Visual change detection overview
An overview of visual change detection in mabl
Visual and functional testing complement each other to help you take a more holistic approach to testing the user interface (UI) of your application. While functional testing ensures there are no issues with app behavior, visual testing ensures that there are no issues with the overall look and feel.
In mabl, there are two types of visual change detection capabilities:
- Visual change detection for browser tests
- Standalone visual smoke tests
Visual change detection for browser tests
Visual change detection works for all browser tests that run as part of a plan. Mabl identifies visual changes in browser tests by comparing screenshots from the current test run to a visual baseline.

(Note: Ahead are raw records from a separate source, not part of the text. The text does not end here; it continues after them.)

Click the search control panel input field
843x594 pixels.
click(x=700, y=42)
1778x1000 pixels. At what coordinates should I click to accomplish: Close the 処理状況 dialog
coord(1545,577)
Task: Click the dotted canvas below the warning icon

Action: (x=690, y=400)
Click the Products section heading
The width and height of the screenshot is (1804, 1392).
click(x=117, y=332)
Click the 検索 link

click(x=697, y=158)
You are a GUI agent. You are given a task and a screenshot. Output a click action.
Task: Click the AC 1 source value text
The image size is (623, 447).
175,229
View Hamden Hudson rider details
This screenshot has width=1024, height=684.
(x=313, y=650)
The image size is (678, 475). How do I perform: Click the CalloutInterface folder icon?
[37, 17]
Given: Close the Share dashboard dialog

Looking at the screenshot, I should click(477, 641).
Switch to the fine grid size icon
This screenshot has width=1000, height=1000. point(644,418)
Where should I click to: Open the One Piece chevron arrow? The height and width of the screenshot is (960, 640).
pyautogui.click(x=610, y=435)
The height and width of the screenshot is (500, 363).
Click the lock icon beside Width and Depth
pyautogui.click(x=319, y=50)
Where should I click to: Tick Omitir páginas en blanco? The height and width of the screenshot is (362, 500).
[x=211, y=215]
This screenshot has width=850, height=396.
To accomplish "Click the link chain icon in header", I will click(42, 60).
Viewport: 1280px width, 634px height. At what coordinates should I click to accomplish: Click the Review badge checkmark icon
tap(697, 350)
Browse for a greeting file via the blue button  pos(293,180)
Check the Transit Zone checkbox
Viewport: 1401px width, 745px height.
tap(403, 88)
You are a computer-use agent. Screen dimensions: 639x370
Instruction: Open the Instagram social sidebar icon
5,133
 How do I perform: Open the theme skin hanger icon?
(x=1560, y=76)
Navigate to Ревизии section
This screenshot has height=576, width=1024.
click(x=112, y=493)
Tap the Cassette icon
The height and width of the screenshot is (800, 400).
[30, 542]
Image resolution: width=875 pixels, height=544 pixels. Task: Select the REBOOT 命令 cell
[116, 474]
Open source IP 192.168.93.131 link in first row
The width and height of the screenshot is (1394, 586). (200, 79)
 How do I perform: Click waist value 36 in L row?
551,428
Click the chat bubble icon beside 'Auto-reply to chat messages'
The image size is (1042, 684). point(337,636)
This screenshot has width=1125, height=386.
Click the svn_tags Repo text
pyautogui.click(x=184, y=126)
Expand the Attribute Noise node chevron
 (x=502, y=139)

If mabl identifies a visual change, the test step appears with a "visual change" label and the screenshot includes a comparison to the visual baseline.

Detecting visual change in a browser test
You can configure visual change detection to create a dynamic visual model and generate visual change insights. And if your app gets updated, you can update the visual model through a process called visual model rebaselining.
Visual smoke tests
A visual smoke test is a standalone test that visits a list of URLS and checks each page for visual changes, broken links, and JavaScript errors.

Reviewing a page in visual smoke test output
You can run visual smoke tests to monitor key pages in your application across all supported browsers, get visual change insights, and review the test output for visual regressions.
Visual changes do not fail tests
When mabl detects a visual change, whether it is a visual change in a browser test or a visual change in a visual smoke test, it treats the visual change as a warning that does not cause the test run to fail.